Once I checked the cam position sensor I discovered it was loosing it's signal. The cam position sensor does two things. Tells the ECU when the engine is at TDC and sends a signal that fires the coil.

If for some reason this sensor malfunctions, it can result in intermitent ignition problems, stalls, crank no fire, and your jeep is DOA.

Pop a new sensor in it and it should fire back up. But as a precaution I would also replace the CPS just incase. Cheap insurance and less expensive then calling a tow truck.
 
Was this problem ever solved? I am having similar issue. I have Spark, and Fuel but it will not run. Unless the cylinders and plugs are dry using starting fluid with the fuel pump relay removed.

Year?????

Your last sentence was any thing but clear? Are you saying it floods out?

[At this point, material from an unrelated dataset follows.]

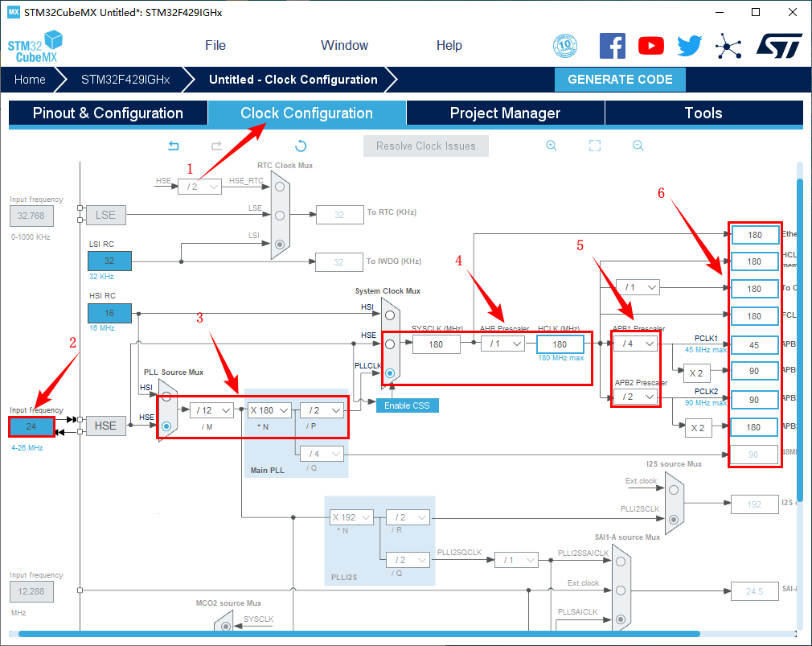Screen dimensions: 812x646
Task: Zoom in on the clock diagram
Action: 552,146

You need spark at the right time (CPS and ECU, plugs, wires, cap, rotor, distributor and ignition coil, plus ICM on Renix), the right amount of fuel on the intake stroke (injectors, ECU signal, CPS, Map sensor, CTS and IAT sensor data) and the right amount of AIR (IAC control and ECU and B+ relay working)!!!!
 
Last edited:
Sorry it's been a while. Between my job and grad school I have not had time to mess with the Jeep much. I also am having a hard time with money. I'm not sure if I'm going to finish fixing it. I also would be worried about going on a long camping trip and having this thing die on me even if I got it fixed. Given its age I'm sure other things will come up. So, I'm probably going to put it up for sale. Replace the CPS and I'm pretty sure it'll fire right up. I'll put a listing in the for sale section if there is one. Known issues:

  • Door trim on passenger side is loose
  • A/C compressor works but makes noise intermittently
  • CPS needs replaced, lower bolt is out but needs upper removed. Would replace both bolts to be safe when reinstalling new CPS.
  • Paint is in the condition one would expect for a 14 year old vehicle, a bit worn
Interior is in good shape, radio and all gauges/lights work
Fuel pressure good, new spark plugs
Aux. trans cooler installed, wired for trailer towing, Class III hitch w/equipment for weight distribution, tows 5000 lbs.
BF Goodrich tires in good condition
 
All righty, everyone. Gave the Jeep a reprieve and decided to have the shop look at it. CPS is being replaced, will update once I know something.
 
Case closed - CPS replaced and the Jeep runs great! Thanks so much for your help - you saved me a chunk o' change here - $80 for the part and $60 in shop labor and we're off to the races again!
 
Case closed - CPS replaced and the Jeep runs great! Thanks so much for your help - you saved me a chunk o' change here - $80 for the part and $60 in shop labor and we're off to the races again!

There are two "groups" of XJ owners.

1. Ones that HAVE already replaced their crankshaft position sensors

2. Others that WILL be replacing their crank sensors in the future!